● **EXERCISE REQUIREMENTS**
Word-for-word repetition of the records below is needed, but only from the line holding "Task: Click Новодевичье" through the final line, with pictures excluded.

● **RECORD EXTRACTS**
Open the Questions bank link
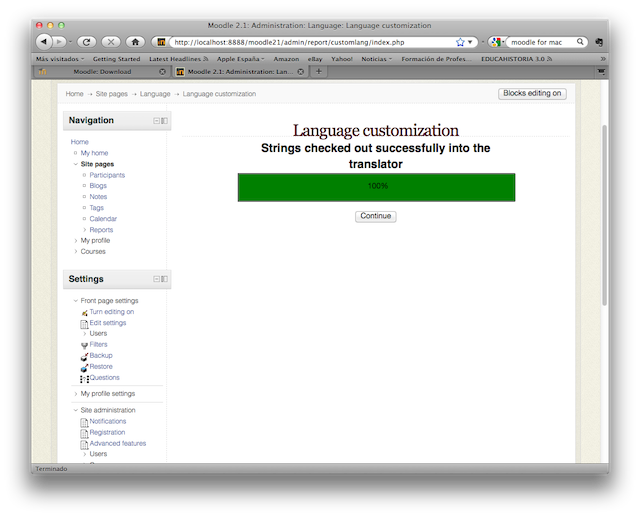The height and width of the screenshot is (517, 640). (104, 378)
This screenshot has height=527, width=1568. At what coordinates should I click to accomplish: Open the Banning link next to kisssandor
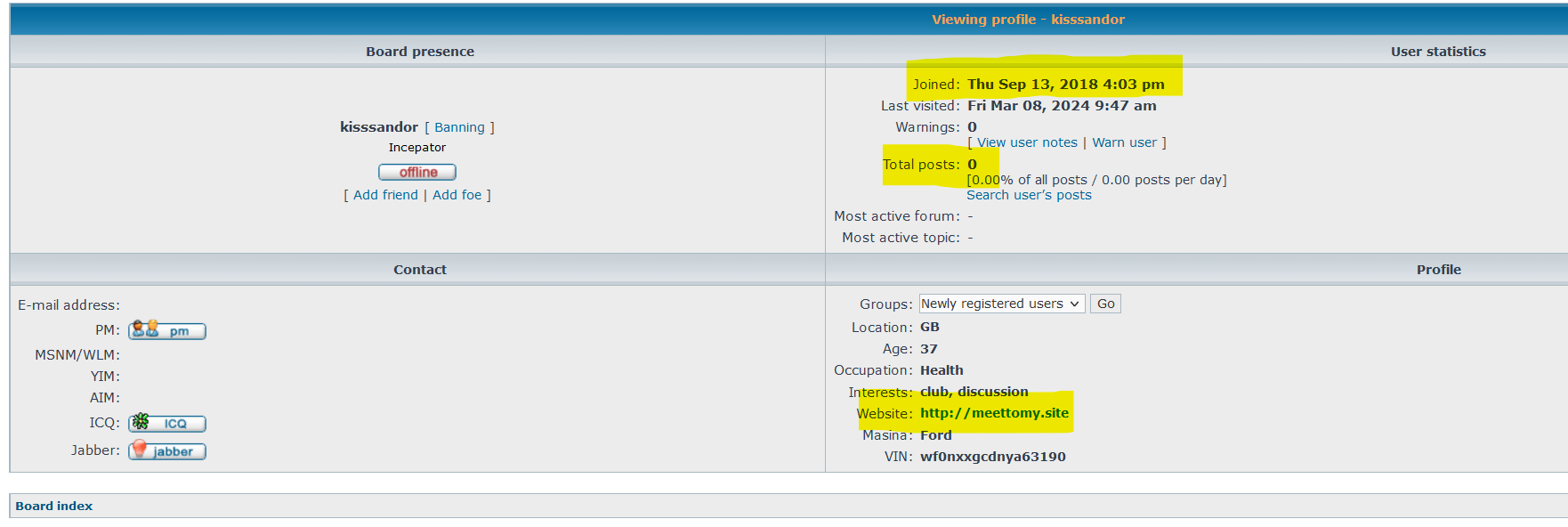pos(459,128)
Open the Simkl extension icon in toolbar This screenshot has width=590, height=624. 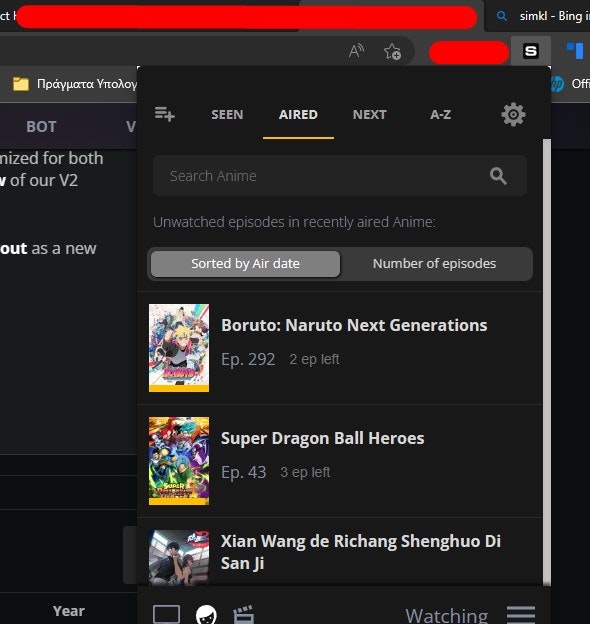tap(531, 51)
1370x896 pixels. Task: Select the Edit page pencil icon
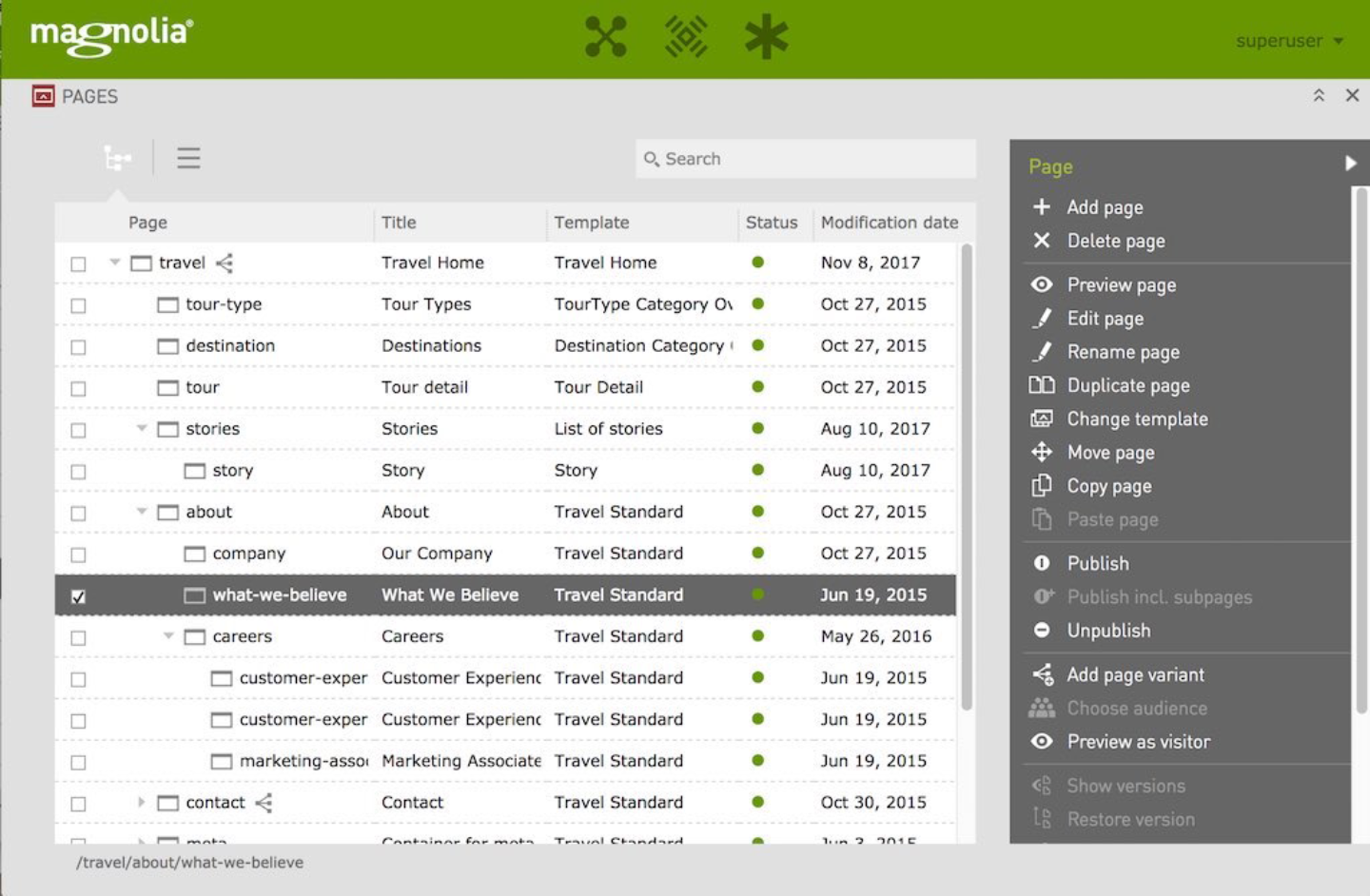click(x=1043, y=319)
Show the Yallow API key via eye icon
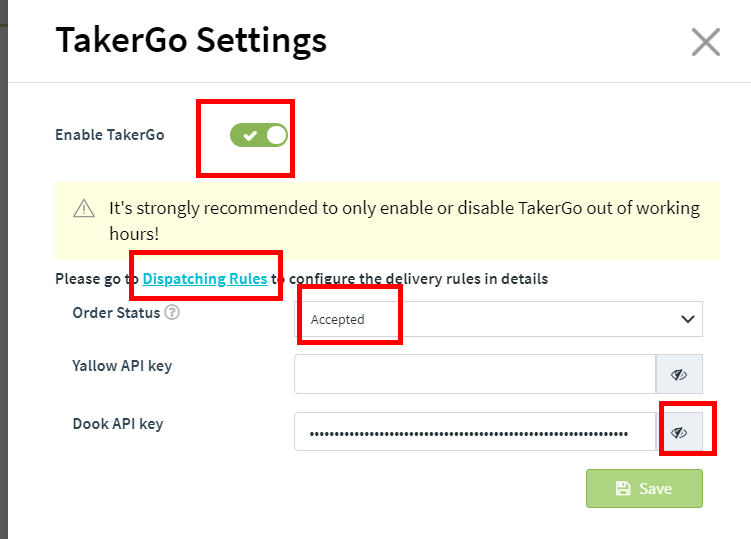The image size is (751, 539). pyautogui.click(x=679, y=374)
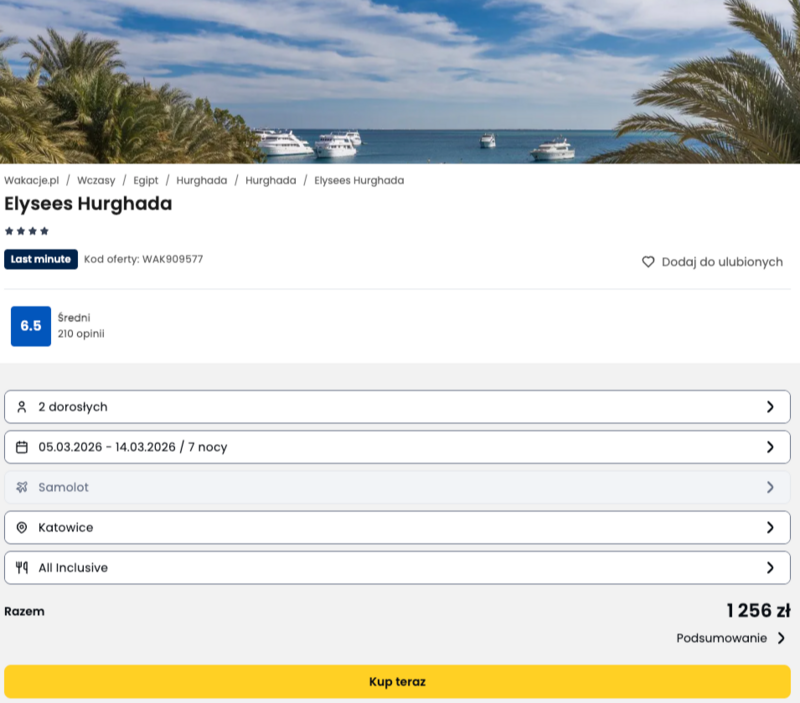The width and height of the screenshot is (800, 703).
Task: Open date range selector via right chevron
Action: point(770,447)
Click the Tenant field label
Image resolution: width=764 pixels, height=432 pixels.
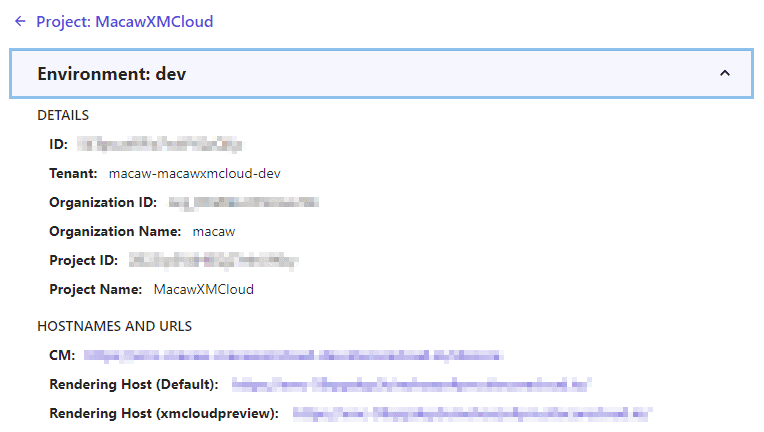pos(73,173)
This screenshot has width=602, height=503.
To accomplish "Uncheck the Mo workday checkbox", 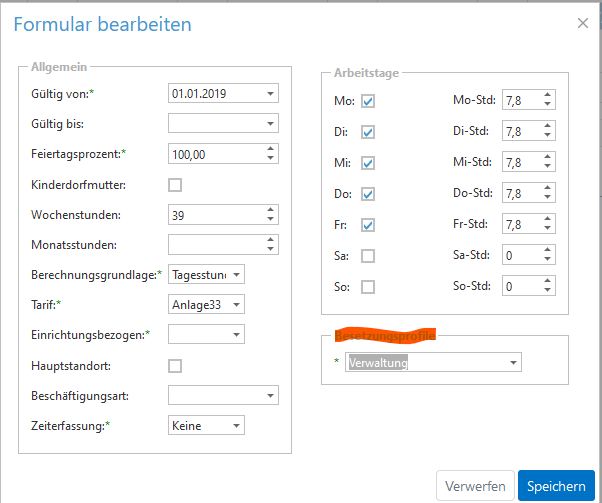I will [368, 101].

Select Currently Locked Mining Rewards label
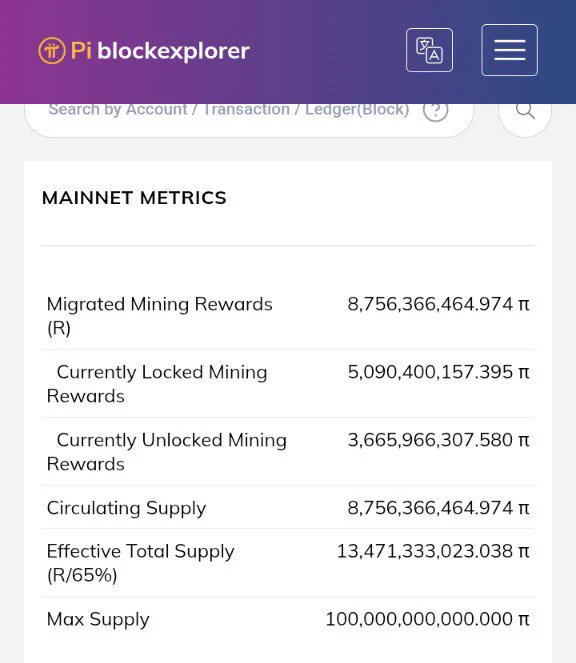click(157, 384)
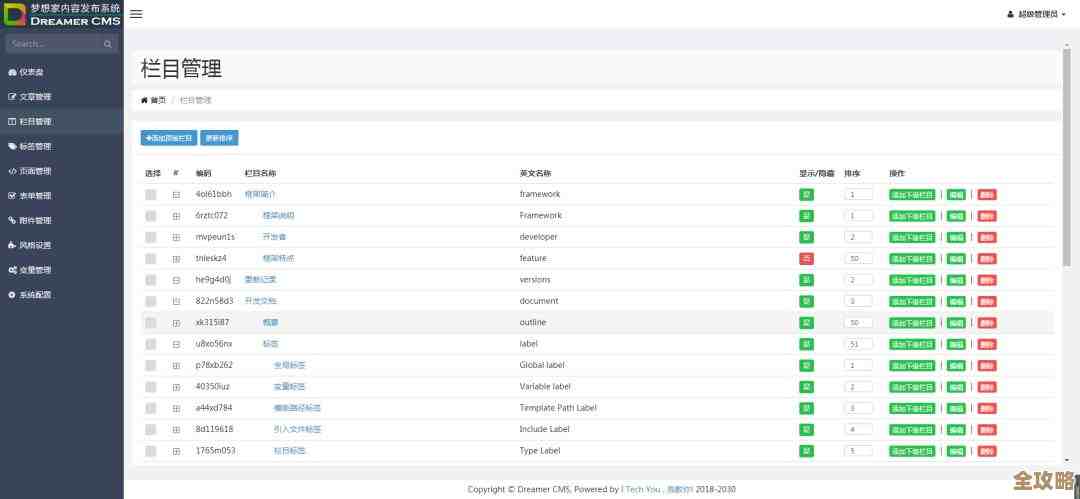This screenshot has height=499, width=1080.
Task: Check the box next to Global label row
Action: pos(151,366)
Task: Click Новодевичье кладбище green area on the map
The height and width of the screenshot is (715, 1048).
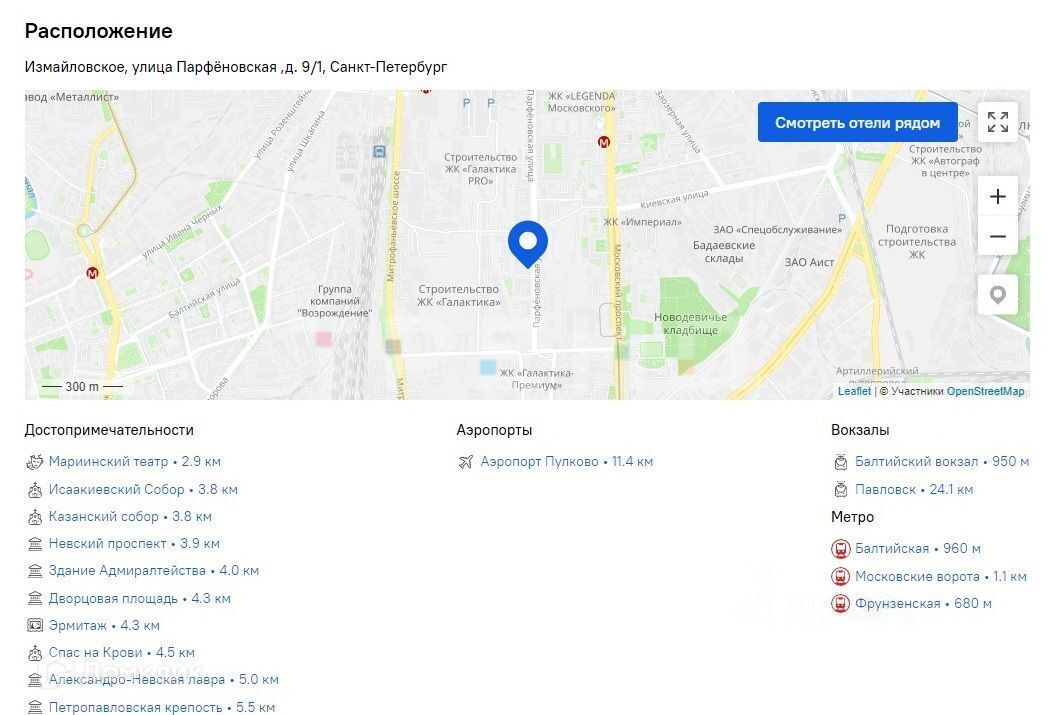Action: click(690, 323)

● **RESULT BELOW**
Task: Click Новодевичье кладбище green area on the map
The height and width of the screenshot is (715, 1048).
Action: click(690, 323)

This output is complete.